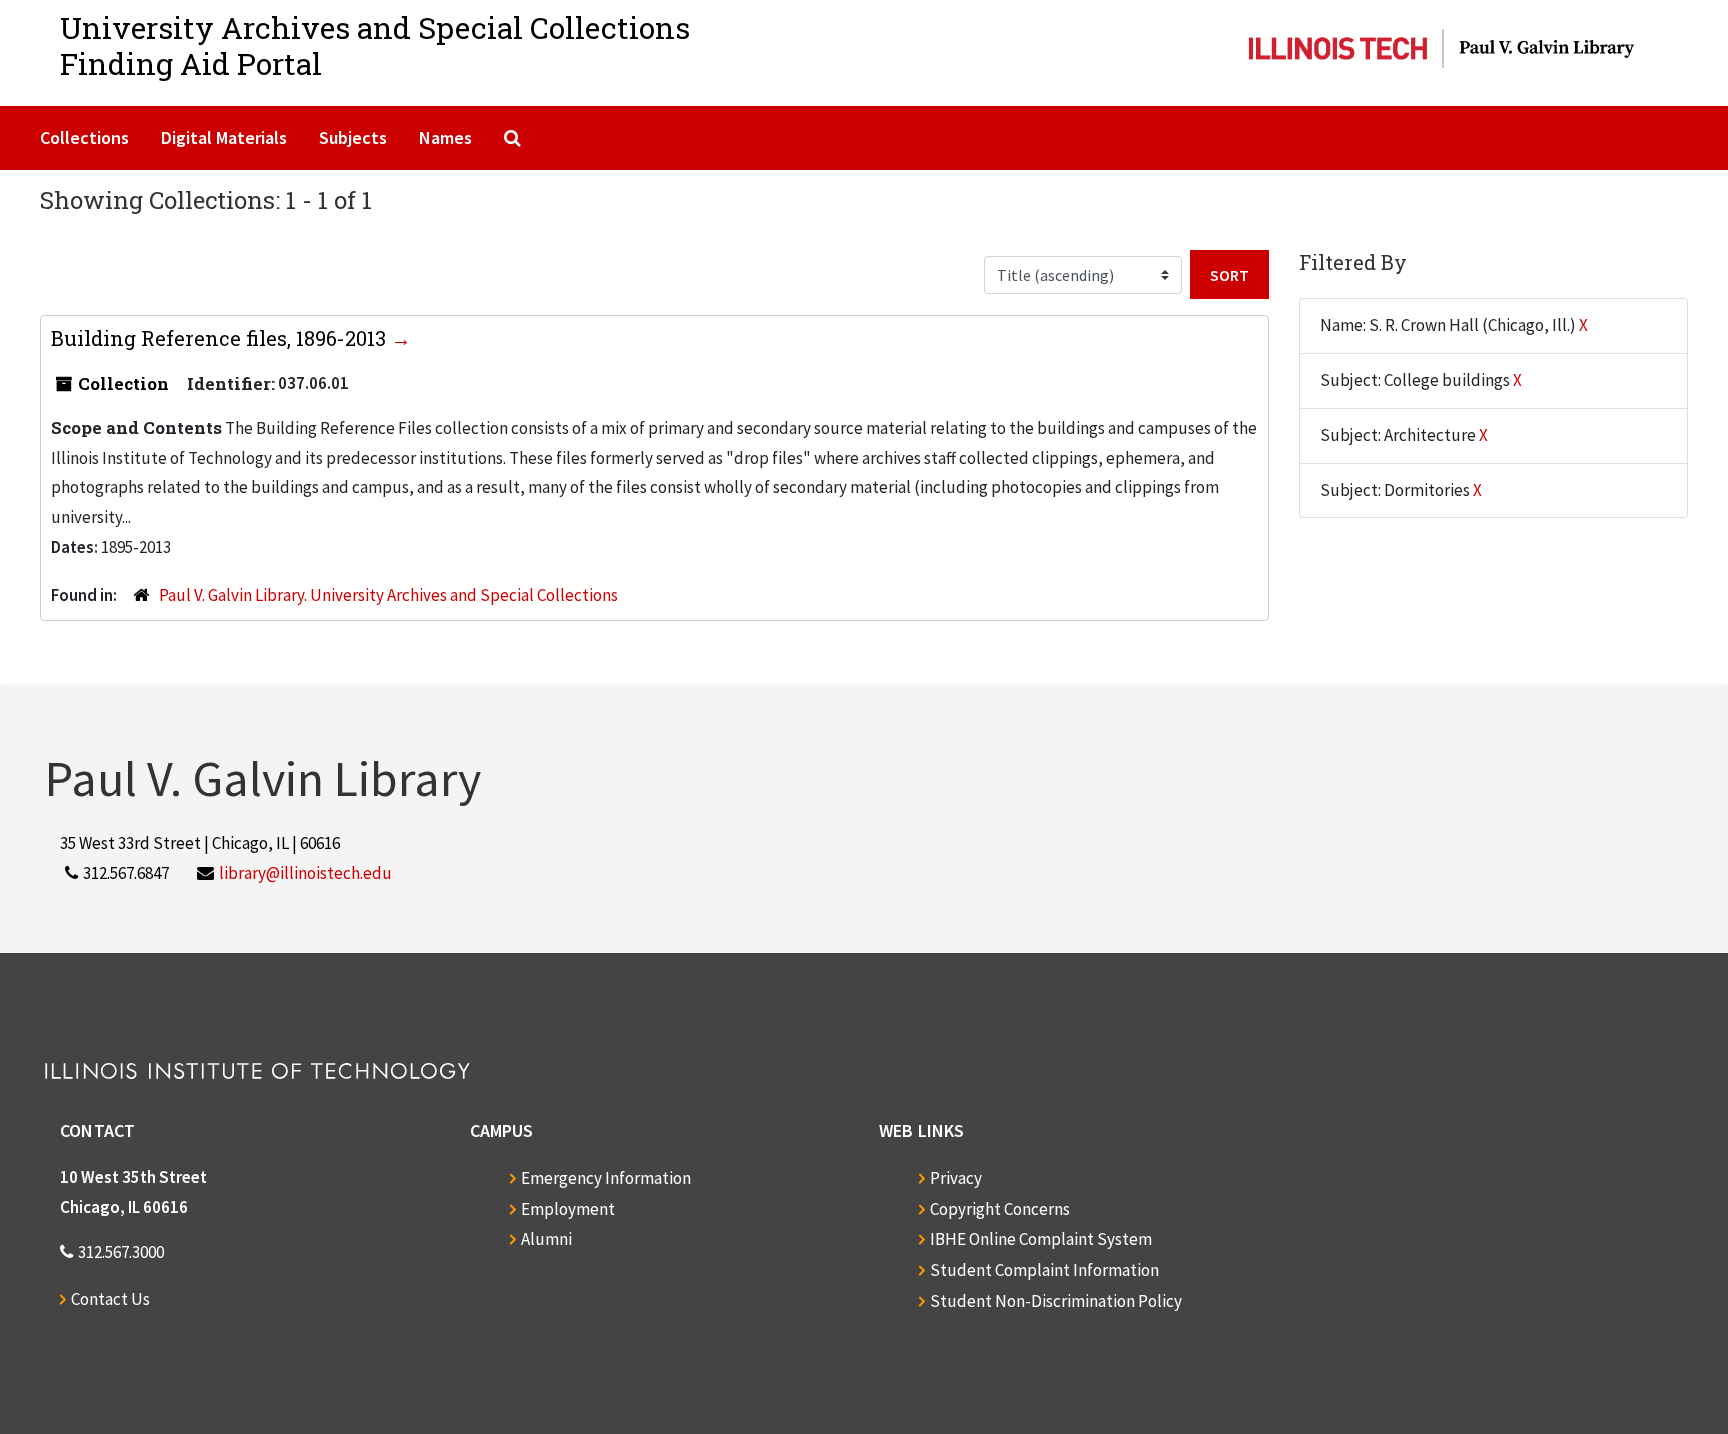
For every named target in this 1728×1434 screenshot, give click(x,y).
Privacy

...

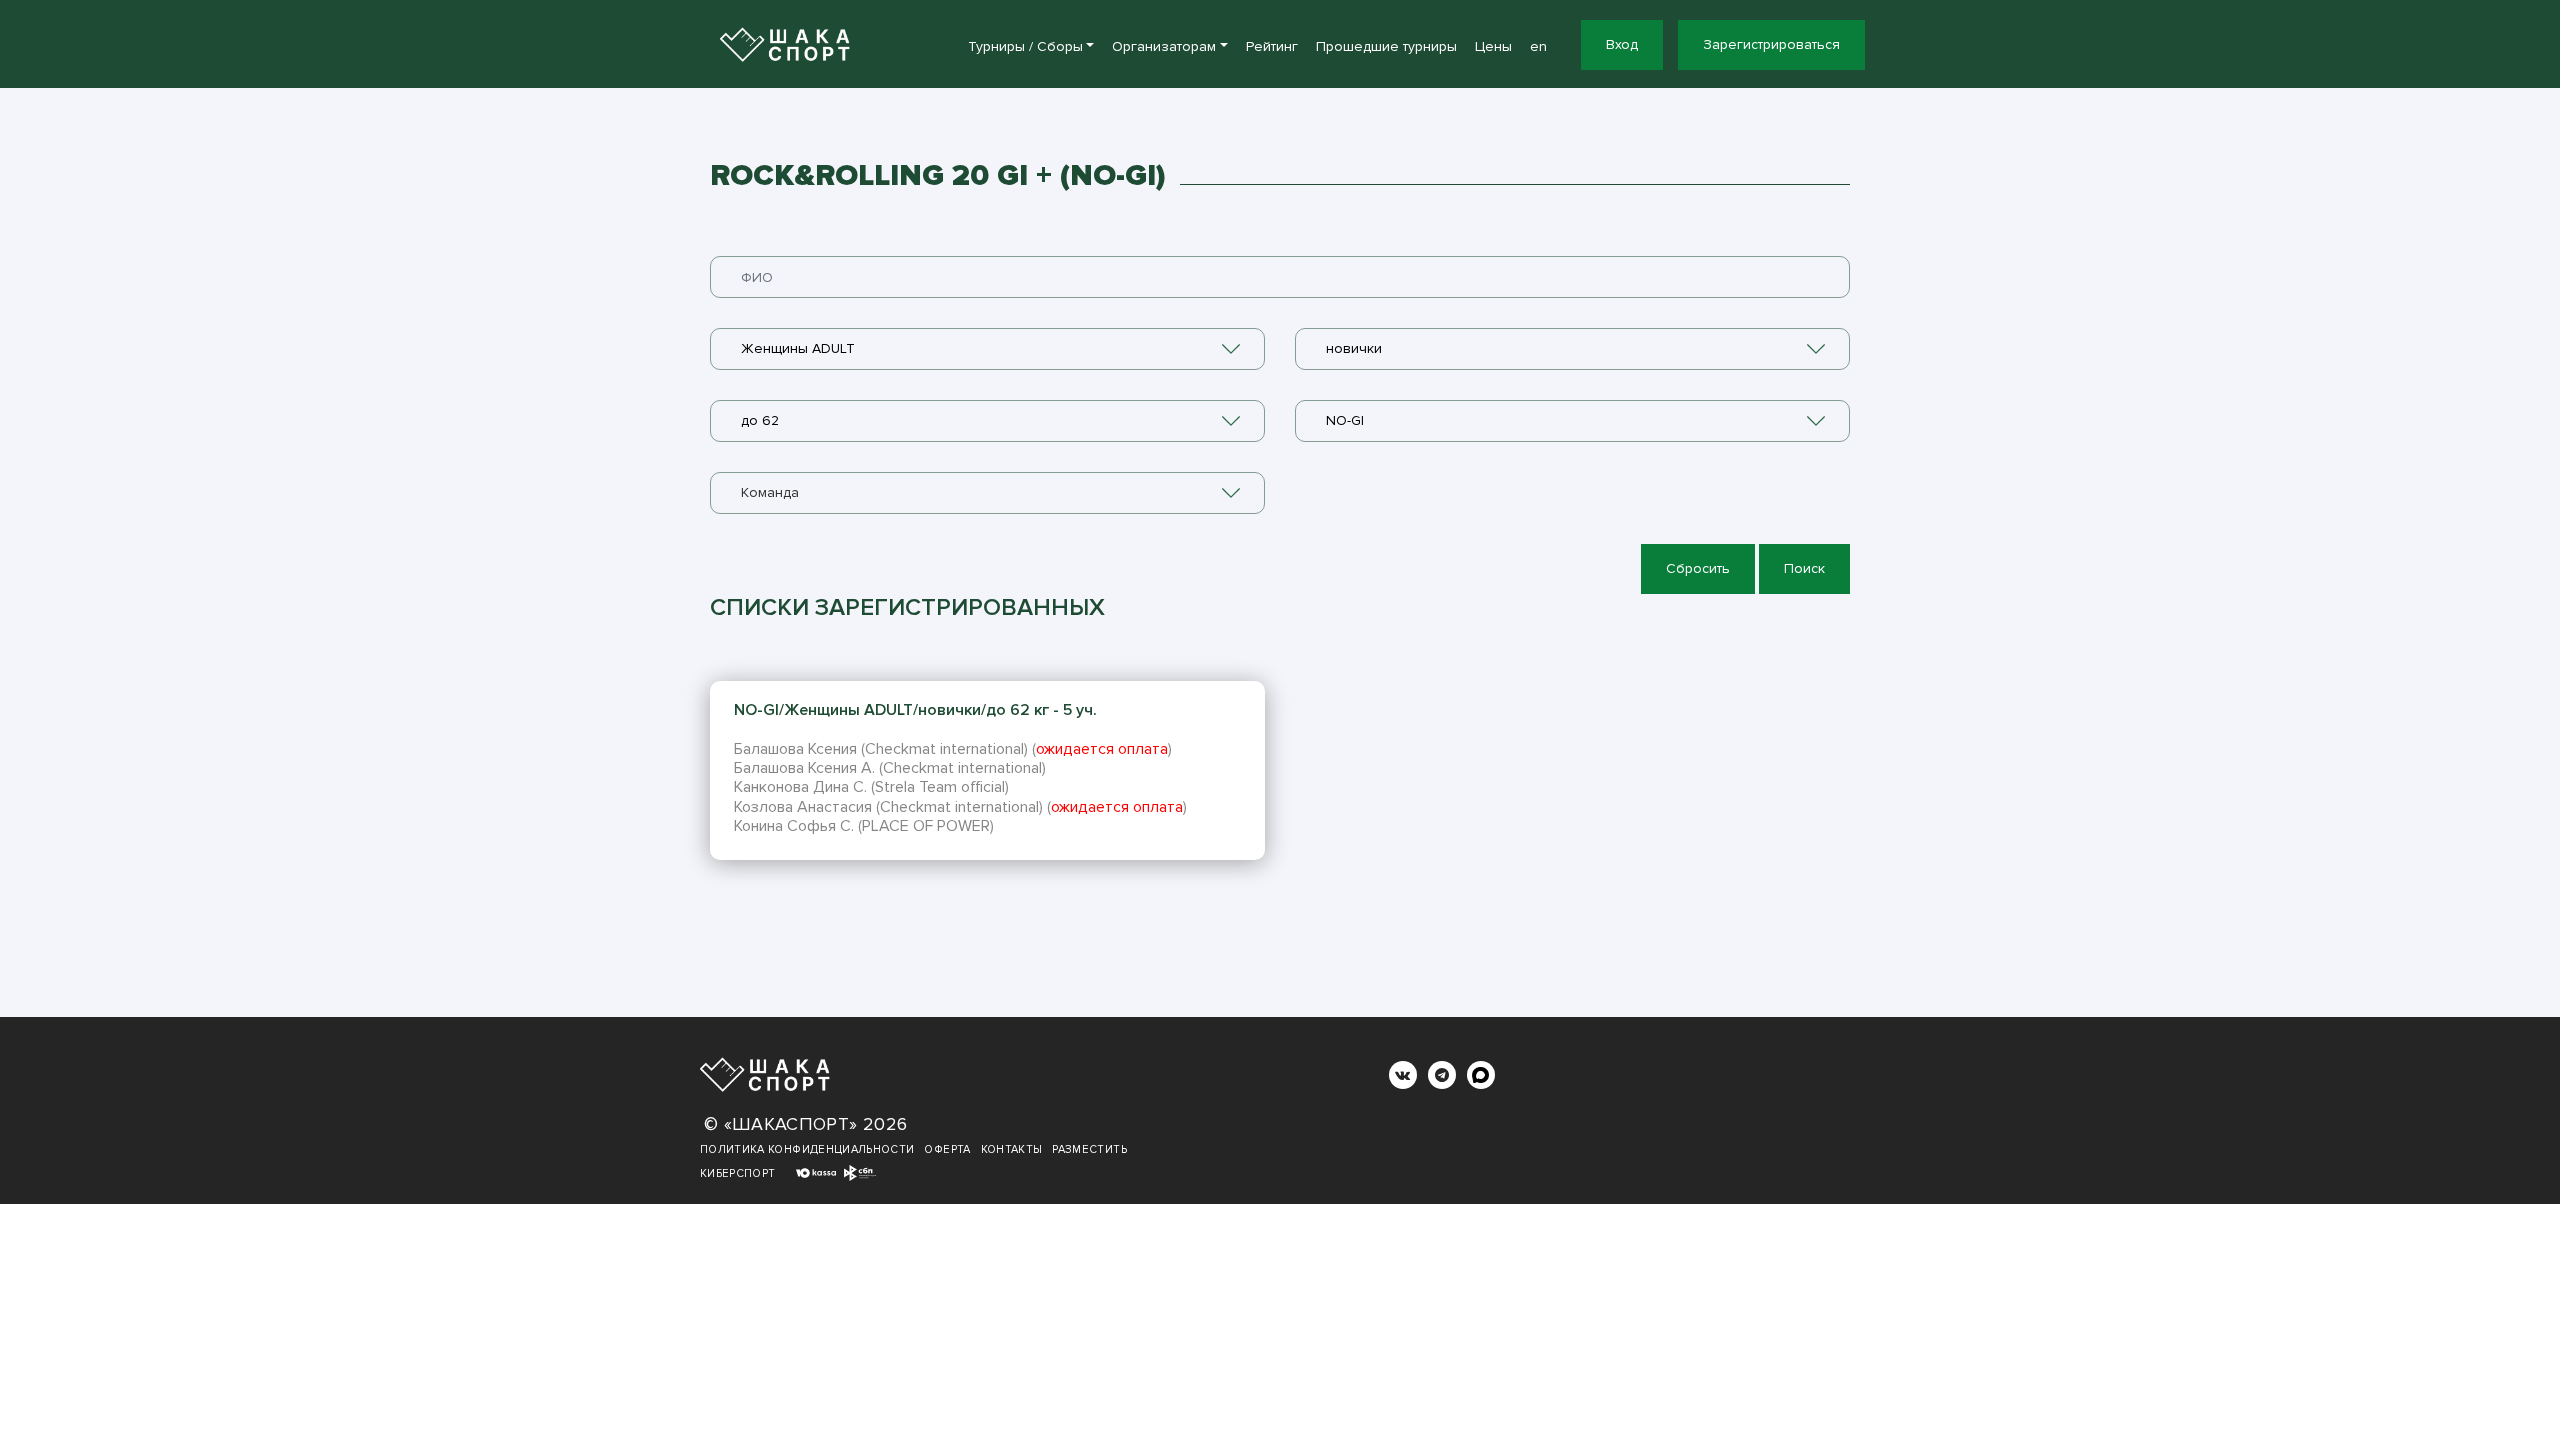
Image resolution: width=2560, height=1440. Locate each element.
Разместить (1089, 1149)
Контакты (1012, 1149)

» **Problem description**: Write out exactly the lines that fall from the line with "Image resolution: width=2560, height=1440." to the line with "Контакты (1012, 1149)" in the records above, keeping both ends.

» **Exercise solution**:
Image resolution: width=2560, height=1440. Locate each element.
Разместить (1089, 1149)
Контакты (1012, 1149)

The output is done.